Baca Juga: Ulin Barong Sekeloa, Tarian Tua yang Hidup Kembali di Tangan Generasi Z Bandung

Kegiatan biasanya dimulai sekitar pukul 02.15 dini hari. Mereka tidak hanya sekali berkeliling kampung, melainkan dua putaran.

“Putaran pertama biasanya untuk membangunkan orang tuanya dulu, supaya mereka bisa menyiapkan sahur. Habis itu kami istirahat sekitar 10 sampai 15 menit. Setelah itu lanjut lagi putaran kedua, sekalian mengajak anak-anaknya agar ikut bangun dan merasakan suasananya. Biasanya selesai sekitar jam 03.45,” jelasnya.

Setelah rampung, mereka kembali ke balai untuk beristirahat sejenak sebelum waktu Subuh tiba.
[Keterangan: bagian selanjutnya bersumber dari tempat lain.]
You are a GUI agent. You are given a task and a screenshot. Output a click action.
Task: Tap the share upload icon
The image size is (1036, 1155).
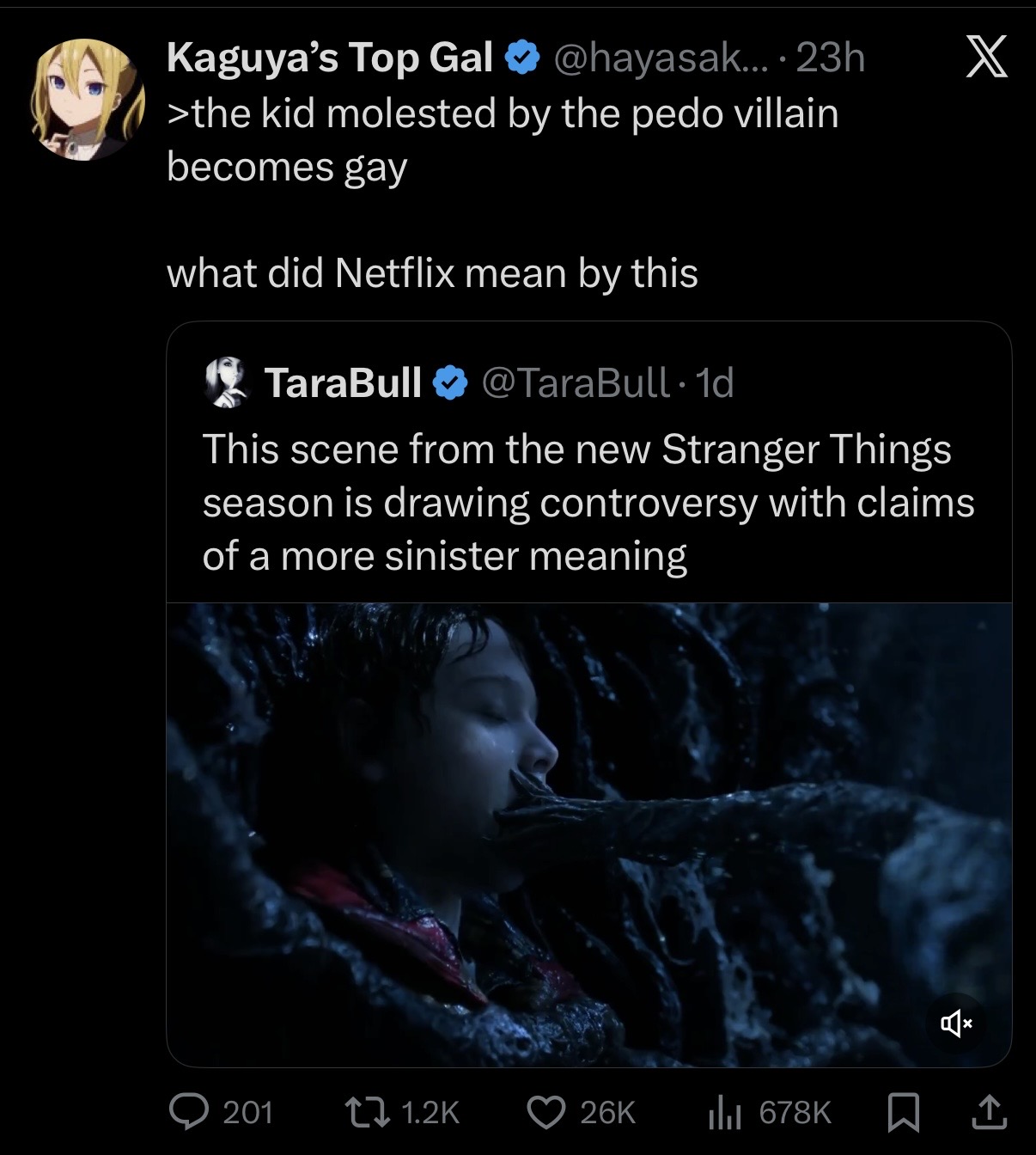coord(987,1112)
Lebih dari Sekadar Membangunkan Sahur

Bagi Fajar dan kawan-kawannya, kegiatan ini bukan sekadar rutinitas tahunan.

“Kalau ditanya tujuannya apa, ya banyak. Tradisi, iya. Cari amal, iya. Hiburan juga iya. Tapi yang paling terasa itu silaturahmi. Karena di luar Ramadan jarang sekali bisa kumpul seramai ini. Ada yang kerja, ada yang sekolah, masing-masing punya kesibukan,” katanya.

Ia mengaku, kadang justru warga yang mempertanyakan jika rombongan mereka tidak melewati satu gang.

“Pernah ada yang bilang, ‘kok kelewat rumah saya?’ Jadi sebenarnya, bagi sebagian warga, ini sudah jadi bagian dari suasana Ramadan. Bukan cuma kami yang merasakan,” ujarnya sambil tersenyum.

Jumlah peserta setiap malam bisa mencapai puluhan orang, tanpa batasan usia.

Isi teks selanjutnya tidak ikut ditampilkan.